> [WHAT YOU HAVE TO DO]:
Reproduce each of the following lines verbatim, with no changes.

Dataset entries
↓↓↓
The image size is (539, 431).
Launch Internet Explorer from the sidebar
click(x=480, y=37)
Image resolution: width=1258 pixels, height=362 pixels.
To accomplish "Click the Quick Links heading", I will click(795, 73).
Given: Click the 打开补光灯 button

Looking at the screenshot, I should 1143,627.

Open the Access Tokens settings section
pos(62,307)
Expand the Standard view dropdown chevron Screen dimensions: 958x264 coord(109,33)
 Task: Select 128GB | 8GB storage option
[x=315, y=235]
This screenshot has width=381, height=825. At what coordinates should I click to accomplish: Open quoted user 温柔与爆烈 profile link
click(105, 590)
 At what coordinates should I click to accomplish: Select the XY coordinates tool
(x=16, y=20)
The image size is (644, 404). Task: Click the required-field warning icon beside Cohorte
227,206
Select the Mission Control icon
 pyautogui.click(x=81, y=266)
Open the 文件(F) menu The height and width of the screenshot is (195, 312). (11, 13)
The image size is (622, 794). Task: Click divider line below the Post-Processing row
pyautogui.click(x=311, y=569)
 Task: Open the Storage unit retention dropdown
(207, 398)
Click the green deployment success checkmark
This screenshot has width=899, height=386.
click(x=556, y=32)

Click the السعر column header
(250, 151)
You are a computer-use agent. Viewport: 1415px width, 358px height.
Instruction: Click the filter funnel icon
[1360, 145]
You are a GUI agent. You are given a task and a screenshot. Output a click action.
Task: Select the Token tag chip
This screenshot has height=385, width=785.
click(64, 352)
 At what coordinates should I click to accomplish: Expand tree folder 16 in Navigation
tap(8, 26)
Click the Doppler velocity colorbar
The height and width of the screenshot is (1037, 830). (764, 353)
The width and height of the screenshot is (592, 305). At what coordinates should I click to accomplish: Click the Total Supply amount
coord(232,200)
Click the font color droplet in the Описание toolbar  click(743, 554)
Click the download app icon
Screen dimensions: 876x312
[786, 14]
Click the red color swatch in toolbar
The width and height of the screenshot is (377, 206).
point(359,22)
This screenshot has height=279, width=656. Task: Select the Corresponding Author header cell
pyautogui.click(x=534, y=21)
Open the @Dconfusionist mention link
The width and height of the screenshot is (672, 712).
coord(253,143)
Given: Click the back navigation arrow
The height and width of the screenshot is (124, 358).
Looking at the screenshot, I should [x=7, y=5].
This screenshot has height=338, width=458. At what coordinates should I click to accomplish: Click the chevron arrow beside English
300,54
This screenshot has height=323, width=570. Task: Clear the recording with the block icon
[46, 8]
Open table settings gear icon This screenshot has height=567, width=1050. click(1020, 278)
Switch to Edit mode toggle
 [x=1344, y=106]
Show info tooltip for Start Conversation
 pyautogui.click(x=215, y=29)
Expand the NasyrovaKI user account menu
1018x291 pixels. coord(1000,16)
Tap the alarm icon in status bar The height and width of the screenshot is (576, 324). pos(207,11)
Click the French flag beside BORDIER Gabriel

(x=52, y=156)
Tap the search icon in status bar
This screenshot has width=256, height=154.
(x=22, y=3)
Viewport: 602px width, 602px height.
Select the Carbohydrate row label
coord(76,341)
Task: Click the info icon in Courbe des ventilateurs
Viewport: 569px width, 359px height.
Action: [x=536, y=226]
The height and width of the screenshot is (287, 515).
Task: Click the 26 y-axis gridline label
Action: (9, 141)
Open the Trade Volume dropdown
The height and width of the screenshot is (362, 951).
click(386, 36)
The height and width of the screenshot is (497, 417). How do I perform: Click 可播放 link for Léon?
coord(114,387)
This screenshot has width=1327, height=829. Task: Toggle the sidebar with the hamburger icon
↑↑↑
> [SOLUTION TO THIS TASK]:
The image size is (539, 431).
Launch Internet Explorer from the sidebar
click(x=480, y=37)
Image resolution: width=1258 pixels, height=362 pixels.
To accomplish "Click the Quick Links heading", I will click(795, 73).
Given: Click the 打开补光灯 button

Looking at the screenshot, I should 1143,627.

Open the Access Tokens settings section
pos(62,307)
Expand the Standard view dropdown chevron Screen dimensions: 958x264 coord(109,33)
 Task: Select 128GB | 8GB storage option
[x=315, y=235]
This screenshot has width=381, height=825. At what coordinates should I click to accomplish: Open quoted user 温柔与爆烈 profile link
click(105, 590)
 At what coordinates should I click to accomplish: Select the XY coordinates tool
(x=16, y=20)
The image size is (644, 404). Task: Click the required-field warning icon beside Cohorte
227,206
Select the Mission Control icon
 pyautogui.click(x=81, y=266)
Open the 文件(F) menu The height and width of the screenshot is (195, 312). (11, 13)
The image size is (622, 794). Task: Click divider line below the Post-Processing row
pyautogui.click(x=311, y=569)
 Task: Open the Storage unit retention dropdown
(207, 398)
Click the green deployment success checkmark
This screenshot has width=899, height=386.
click(x=556, y=32)

Click the السعر column header
(250, 151)
You are a computer-use agent. Viewport: 1415px width, 358px height.
Instruction: Click the filter funnel icon
[1360, 145]
You are a GUI agent. You are given a task and a screenshot. Output a click action.
Task: Select the Token tag chip
This screenshot has height=385, width=785.
click(64, 352)
 At what coordinates should I click to accomplish: Expand tree folder 16 in Navigation
tap(8, 26)
Click the Doppler velocity colorbar
The height and width of the screenshot is (1037, 830). (764, 353)
The width and height of the screenshot is (592, 305). At what coordinates should I click to accomplish: Click the Total Supply amount
coord(232,200)
Click the font color droplet in the Описание toolbar  click(743, 554)
Click the download app icon
Screen dimensions: 876x312
[786, 14]
Click the red color swatch in toolbar
The width and height of the screenshot is (377, 206).
point(359,22)
This screenshot has height=279, width=656. Task: Select the Corresponding Author header cell
pyautogui.click(x=534, y=21)
Open the @Dconfusionist mention link
The width and height of the screenshot is (672, 712).
coord(253,143)
Given: Click the back navigation arrow
The height and width of the screenshot is (124, 358).
Looking at the screenshot, I should [x=7, y=5].
This screenshot has height=338, width=458. At what coordinates should I click to accomplish: Click the chevron arrow beside English
300,54
This screenshot has height=323, width=570. Task: Clear the recording with the block icon
[46, 8]
Open table settings gear icon This screenshot has height=567, width=1050. click(1020, 278)
Switch to Edit mode toggle
 [x=1344, y=106]
Show info tooltip for Start Conversation
 pyautogui.click(x=215, y=29)
Expand the NasyrovaKI user account menu
1018x291 pixels. coord(1000,16)
Tap the alarm icon in status bar The height and width of the screenshot is (576, 324). pos(207,11)
Click the French flag beside BORDIER Gabriel

(x=52, y=156)
Tap the search icon in status bar
This screenshot has width=256, height=154.
(x=22, y=3)
Viewport: 602px width, 602px height.
Select the Carbohydrate row label
coord(76,341)
Task: Click the info icon in Courbe des ventilateurs
Viewport: 569px width, 359px height.
Action: [x=536, y=226]
The height and width of the screenshot is (287, 515).
Task: Click the 26 y-axis gridline label
Action: (9, 141)
Open the Trade Volume dropdown
The height and width of the screenshot is (362, 951).
click(386, 36)
The height and width of the screenshot is (497, 417). How do I perform: Click 可播放 link for Léon?
coord(114,387)
This screenshot has width=1327, height=829. Task: Toggle the sidebar with the hamburger icon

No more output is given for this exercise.